Col Worden was the command module pilot for the Apollo 15 lunar mission in 1971 and is one of only 24 people to have flown to the Moon.

He said the Stem students of today will “design, build and operate” the space crafts used in future missions for “securing the future of humanity”.

“We are all teachers,” he said. “We’ve got kids who need great education and it’s our duty to excite kids about Stem.”

The term “Stem” refers to the academic disciplines of science, technology, engineering and mathematics.

Speaking at the Adipec conference in Abu Dhabi, Col Worden also said the oil industry would continue to play a vital role in space travel.

“We do not go to space without fuel,” he said. “To get to space we need what’s down there” in reservoirs.

He also spoke glowingly of the UAE leadership’s ambitious plans for space missions.

UAE is preparing to send an unmanned probe to Mars by 2021 − the Arab world’s first mission to the “red planet”.

The Gulf state has also revealed plans to build the first city on Mars in 2117.

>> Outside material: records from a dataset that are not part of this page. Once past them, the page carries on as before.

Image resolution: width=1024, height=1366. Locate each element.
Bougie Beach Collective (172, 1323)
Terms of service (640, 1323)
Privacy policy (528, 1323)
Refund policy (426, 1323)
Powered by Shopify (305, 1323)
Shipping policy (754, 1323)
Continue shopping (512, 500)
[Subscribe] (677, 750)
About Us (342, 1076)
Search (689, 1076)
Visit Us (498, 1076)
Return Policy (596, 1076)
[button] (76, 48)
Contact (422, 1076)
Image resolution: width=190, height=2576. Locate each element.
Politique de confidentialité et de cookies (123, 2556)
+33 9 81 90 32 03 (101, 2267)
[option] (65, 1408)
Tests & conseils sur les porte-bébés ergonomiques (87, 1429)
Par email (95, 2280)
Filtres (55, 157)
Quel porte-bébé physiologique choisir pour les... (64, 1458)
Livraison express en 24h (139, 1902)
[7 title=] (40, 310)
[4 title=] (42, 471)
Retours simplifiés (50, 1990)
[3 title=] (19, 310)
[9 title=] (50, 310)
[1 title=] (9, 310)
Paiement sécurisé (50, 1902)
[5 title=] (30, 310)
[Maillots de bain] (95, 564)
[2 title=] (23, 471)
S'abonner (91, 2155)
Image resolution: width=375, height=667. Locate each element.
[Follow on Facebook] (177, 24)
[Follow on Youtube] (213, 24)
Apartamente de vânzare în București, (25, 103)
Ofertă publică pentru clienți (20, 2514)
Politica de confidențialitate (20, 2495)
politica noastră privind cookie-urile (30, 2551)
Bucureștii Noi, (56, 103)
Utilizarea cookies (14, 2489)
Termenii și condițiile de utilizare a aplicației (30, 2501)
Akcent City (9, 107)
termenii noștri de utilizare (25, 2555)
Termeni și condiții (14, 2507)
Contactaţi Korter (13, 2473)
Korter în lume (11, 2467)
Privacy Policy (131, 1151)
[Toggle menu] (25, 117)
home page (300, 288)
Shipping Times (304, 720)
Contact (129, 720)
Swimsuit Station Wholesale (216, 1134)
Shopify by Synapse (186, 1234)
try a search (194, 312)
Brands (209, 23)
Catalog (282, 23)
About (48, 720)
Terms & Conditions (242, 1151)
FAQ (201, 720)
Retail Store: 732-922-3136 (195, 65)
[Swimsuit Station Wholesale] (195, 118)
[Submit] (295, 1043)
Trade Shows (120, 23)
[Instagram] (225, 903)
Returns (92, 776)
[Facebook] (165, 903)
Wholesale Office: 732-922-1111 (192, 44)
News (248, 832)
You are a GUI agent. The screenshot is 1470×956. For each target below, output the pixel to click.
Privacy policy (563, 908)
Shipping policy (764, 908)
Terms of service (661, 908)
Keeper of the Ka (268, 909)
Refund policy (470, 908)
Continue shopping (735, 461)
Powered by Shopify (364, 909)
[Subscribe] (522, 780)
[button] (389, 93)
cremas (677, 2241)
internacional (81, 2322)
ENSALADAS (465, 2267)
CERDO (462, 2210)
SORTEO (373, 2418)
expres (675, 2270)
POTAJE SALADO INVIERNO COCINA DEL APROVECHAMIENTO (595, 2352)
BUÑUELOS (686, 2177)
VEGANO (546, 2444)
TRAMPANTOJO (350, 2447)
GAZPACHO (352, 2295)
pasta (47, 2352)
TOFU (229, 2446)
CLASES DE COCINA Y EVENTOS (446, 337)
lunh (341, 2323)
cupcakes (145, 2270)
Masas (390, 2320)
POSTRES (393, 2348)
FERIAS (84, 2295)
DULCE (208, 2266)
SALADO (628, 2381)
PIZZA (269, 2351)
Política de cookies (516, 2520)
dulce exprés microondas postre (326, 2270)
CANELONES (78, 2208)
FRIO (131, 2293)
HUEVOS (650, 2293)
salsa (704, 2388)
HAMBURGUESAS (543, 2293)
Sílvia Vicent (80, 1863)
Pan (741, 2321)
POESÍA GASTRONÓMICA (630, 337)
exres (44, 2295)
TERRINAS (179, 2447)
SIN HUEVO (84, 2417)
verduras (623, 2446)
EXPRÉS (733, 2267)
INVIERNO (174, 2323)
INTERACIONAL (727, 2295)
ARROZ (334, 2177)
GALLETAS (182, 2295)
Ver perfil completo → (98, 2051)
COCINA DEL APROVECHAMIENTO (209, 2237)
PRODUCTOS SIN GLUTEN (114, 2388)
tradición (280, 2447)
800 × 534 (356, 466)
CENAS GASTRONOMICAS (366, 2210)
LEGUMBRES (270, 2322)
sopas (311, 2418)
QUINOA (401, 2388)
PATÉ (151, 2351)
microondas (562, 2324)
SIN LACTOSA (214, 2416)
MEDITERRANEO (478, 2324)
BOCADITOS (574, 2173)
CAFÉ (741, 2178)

Col Worden said “no one country” was going to get to Mars by going it alone.

But he said the UAE would be a great “focal point” for the mission, on the basis that the state “transcends East and West more than anywhere else”.

He said a trip to Mars would be a “catalyst” for new technology development, just as the Apollo programme had been.

“The technology that helped us get to the moon was the same technology that made the US successful commercially over next 10 years,” Col Worden said.

“We’ve not seen that kind of thrust over the last few years. But now things have gone full circle and we’re talking about the technology we need to go to Mars.

“That will depend on students in Stem programmes today. They’re going to be developing the space craft we will be using in future.

“So we need to do more to excite kids. Stem is being encouraged and required around the world again.”

Col Worden was also asked whether the deaths of three astronauts in a fire at Cape Kennedy in 1967 dented his trust in the programme.

He said: “When you have a few successful flights everyone gets complacent.

“The best time to fly an aircraft is just after a crash because everyone is out with the magnifying glasses making sure everything is okay.”